## Work item
Every line from the first one in the listing down to the line with "Given: Open the chat bubbles tab icon" should be restated word for word.
----- Material to process -----
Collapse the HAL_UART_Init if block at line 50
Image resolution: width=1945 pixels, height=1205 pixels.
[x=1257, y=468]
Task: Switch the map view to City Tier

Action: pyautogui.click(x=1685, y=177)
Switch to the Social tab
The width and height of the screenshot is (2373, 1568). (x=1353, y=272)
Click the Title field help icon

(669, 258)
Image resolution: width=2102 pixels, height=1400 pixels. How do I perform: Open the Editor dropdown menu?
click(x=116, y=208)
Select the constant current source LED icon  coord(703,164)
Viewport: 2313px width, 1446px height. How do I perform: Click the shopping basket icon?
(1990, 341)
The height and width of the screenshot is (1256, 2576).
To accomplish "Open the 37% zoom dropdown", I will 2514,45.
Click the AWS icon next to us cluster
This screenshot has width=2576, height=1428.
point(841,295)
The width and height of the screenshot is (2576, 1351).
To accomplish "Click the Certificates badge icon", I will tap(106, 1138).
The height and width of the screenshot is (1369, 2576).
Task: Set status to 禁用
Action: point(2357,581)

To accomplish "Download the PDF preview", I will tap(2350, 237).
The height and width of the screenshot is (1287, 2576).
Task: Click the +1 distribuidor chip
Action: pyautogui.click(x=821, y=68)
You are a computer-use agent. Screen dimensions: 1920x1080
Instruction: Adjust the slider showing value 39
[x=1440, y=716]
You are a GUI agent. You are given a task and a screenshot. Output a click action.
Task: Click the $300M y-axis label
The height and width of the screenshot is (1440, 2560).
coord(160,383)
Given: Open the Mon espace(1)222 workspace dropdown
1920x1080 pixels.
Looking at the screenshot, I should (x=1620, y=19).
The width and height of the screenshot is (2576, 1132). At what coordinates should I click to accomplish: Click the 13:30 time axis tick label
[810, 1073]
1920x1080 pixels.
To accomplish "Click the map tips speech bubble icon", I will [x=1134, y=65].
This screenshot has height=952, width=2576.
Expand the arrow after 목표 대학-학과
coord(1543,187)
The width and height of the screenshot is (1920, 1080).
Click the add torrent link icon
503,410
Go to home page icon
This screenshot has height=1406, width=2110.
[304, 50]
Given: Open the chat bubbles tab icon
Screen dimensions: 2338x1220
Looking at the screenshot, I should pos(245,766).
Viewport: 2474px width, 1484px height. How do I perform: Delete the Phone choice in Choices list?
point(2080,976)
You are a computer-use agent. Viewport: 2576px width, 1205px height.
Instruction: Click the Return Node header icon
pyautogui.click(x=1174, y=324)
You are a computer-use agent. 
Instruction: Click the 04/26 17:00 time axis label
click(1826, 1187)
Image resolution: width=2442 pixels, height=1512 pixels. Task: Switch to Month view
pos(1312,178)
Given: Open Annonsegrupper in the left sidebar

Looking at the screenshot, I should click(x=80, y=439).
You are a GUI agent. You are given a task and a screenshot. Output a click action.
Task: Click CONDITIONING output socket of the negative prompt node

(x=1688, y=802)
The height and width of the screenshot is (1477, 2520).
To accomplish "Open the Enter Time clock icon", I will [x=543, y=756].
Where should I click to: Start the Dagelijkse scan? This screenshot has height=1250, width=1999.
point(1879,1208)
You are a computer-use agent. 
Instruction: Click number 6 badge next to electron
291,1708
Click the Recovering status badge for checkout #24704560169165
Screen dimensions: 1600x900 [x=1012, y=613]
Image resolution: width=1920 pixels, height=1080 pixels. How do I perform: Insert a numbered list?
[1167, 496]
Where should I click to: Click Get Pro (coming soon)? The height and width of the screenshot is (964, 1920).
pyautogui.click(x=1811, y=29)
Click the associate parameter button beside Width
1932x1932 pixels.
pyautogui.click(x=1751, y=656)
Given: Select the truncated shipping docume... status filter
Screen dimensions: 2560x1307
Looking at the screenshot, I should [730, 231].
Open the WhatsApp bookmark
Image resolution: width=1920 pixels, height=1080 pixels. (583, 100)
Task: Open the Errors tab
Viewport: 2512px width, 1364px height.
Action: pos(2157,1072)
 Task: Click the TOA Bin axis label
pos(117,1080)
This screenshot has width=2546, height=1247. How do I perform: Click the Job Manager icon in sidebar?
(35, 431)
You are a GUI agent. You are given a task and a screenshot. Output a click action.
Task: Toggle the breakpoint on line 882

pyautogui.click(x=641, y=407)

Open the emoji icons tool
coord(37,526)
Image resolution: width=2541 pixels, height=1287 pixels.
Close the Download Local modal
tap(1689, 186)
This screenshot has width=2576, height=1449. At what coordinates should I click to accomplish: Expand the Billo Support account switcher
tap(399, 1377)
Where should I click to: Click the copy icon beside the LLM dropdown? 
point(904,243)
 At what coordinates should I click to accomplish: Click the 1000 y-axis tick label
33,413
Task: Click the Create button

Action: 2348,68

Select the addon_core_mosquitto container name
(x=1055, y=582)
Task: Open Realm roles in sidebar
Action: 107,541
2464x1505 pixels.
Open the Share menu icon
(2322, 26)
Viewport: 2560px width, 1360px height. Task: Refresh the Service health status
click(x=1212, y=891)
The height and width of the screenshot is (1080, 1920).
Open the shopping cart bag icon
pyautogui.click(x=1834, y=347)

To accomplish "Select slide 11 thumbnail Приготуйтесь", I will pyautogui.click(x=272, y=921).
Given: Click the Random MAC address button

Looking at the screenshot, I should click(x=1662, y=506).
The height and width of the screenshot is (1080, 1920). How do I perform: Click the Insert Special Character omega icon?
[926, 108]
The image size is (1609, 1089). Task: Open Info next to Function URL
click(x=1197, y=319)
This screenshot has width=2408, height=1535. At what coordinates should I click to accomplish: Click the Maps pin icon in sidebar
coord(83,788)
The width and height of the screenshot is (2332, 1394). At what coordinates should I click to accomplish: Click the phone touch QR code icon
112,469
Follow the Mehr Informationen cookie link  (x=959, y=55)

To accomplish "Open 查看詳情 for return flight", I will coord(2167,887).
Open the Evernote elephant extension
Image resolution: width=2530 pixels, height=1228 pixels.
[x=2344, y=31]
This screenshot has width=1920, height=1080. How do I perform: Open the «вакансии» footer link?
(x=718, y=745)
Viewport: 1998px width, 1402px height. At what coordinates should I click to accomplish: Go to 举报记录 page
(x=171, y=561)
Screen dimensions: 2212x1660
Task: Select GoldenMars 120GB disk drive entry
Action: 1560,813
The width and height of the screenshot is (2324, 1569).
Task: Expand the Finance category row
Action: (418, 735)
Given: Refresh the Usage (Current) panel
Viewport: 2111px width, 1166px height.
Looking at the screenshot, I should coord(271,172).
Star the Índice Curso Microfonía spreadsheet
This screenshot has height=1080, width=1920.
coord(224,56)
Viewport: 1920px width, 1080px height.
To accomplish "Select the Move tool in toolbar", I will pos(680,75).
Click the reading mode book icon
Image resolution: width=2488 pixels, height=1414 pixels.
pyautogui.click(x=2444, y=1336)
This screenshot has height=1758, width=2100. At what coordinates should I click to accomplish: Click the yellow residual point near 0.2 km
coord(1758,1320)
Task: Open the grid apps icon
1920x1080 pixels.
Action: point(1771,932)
-----
## The completed task
Collapse the HAL_UART_Init if block at line 50
Image resolution: width=1945 pixels, height=1205 pixels.
[x=1257, y=468]
Task: Switch the map view to City Tier

Action: pyautogui.click(x=1685, y=177)
Switch to the Social tab
The width and height of the screenshot is (2373, 1568). (x=1353, y=272)
Click the Title field help icon

(669, 258)
Image resolution: width=2102 pixels, height=1400 pixels. How do I perform: Open the Editor dropdown menu?
click(x=116, y=208)
Select the constant current source LED icon  coord(703,164)
Viewport: 2313px width, 1446px height. How do I perform: Click the shopping basket icon?
(1990, 341)
The height and width of the screenshot is (1256, 2576).
To accomplish "Open the 37% zoom dropdown", I will 2514,45.
Click the AWS icon next to us cluster
This screenshot has width=2576, height=1428.
point(841,295)
The width and height of the screenshot is (2576, 1351).
To accomplish "Click the Certificates badge icon", I will tap(106, 1138).
The height and width of the screenshot is (1369, 2576).
Task: Set status to 禁用
Action: point(2357,581)

To accomplish "Download the PDF preview", I will tap(2350, 237).
The height and width of the screenshot is (1287, 2576).
Task: Click the +1 distribuidor chip
Action: pyautogui.click(x=821, y=68)
You are a computer-use agent. Screen dimensions: 1920x1080
Instruction: Adjust the slider showing value 39
[x=1440, y=716]
You are a GUI agent. You are given a task and a screenshot. Output a click action.
Task: Click the $300M y-axis label
The height and width of the screenshot is (1440, 2560).
coord(160,383)
Given: Open the Mon espace(1)222 workspace dropdown
1920x1080 pixels.
Looking at the screenshot, I should (x=1620, y=19).
The width and height of the screenshot is (2576, 1132). At what coordinates should I click to accomplish: Click the 13:30 time axis tick label
[810, 1073]
1920x1080 pixels.
To accomplish "Click the map tips speech bubble icon", I will [x=1134, y=65].
This screenshot has height=952, width=2576.
Expand the arrow after 목표 대학-학과
coord(1543,187)
The width and height of the screenshot is (1920, 1080).
Click the add torrent link icon
503,410
Go to home page icon
This screenshot has height=1406, width=2110.
[304, 50]
Given: Open the chat bubbles tab icon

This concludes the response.